Aim
During the development of atherosclerosis, the vascular smooth muscle cells (SMCs) undergo phenotypic switching from contractile phenotype to synthetic phenotype. This study aimed at examining the role of DNA modification mediated by the oxidative stress dependent ten eleven translocation enzymes (TETs) expression at early stage of phenotypic switching.
Conclusion
Our study demonstrated the important role of PARylation dependent 5hmC, in SMCs phenotypic switching. It raises the possibility to target TET1 and PARP1 for atherosclerosis treatment.
Methods
Based on the in vitro SMCs calcification model, DNA damage, phenotypic switching and 5-hydroxymethylcytosine (5hmC) were examined by comet assay, alkaline DNA unwinding assay, immunofluorescence staining, Dot blotting and Western blotting.

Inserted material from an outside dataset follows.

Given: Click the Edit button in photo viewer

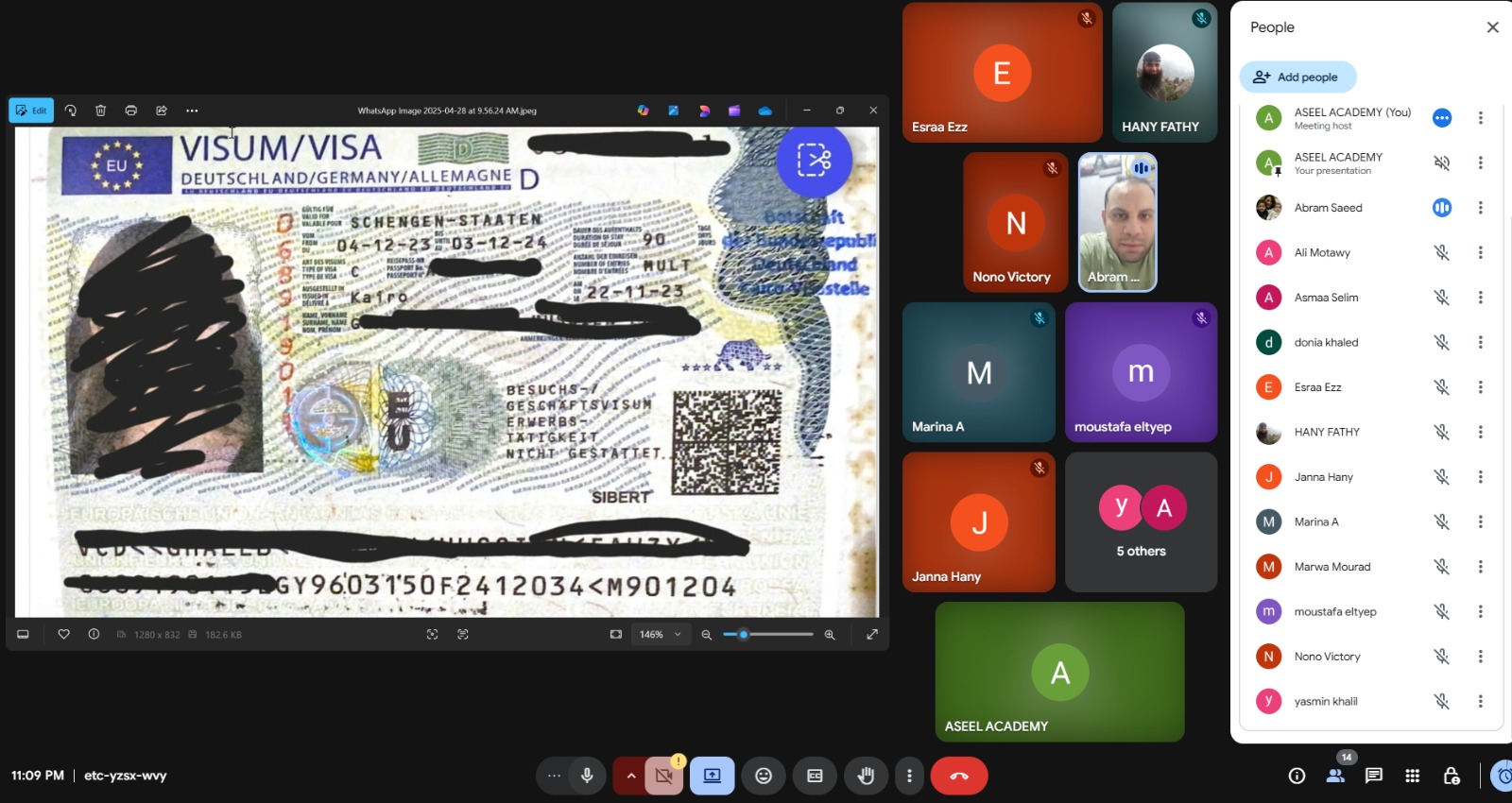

Then Western blotting and qRT-PCR were performed to analyze the TETs expression and the relationship between the activity of poly(ADP-ribose) polymerase 1 (PARP1) and TETs expression. We further alter 5hmC modification by inhibition of TET1 or PARP1 to rescue the phenotypic switching of SMCs using immunofluorescence staining, Dot blotting and qRT-PCR. We performed immunochemistry staining to examine the activated PARP1-TET1 pathway in vivo.
Results
The phenotypic switching was observed in the SMCs cultured with calcification medium as the expression of the cell markers of contractile SMCs decreased and cell proliferation increased. In contrast, PAR and 5hmC were markedly increased in SMCs with calcification due to DNA damage. Our study further demonstrated that oxidative stress-activated PARP1, promotes TET1 expression and 5hmC increase during the phenotypic switching. Inhibition of TET1 or PARP1 can rescue the phenotypic switching of SMCs with calcification.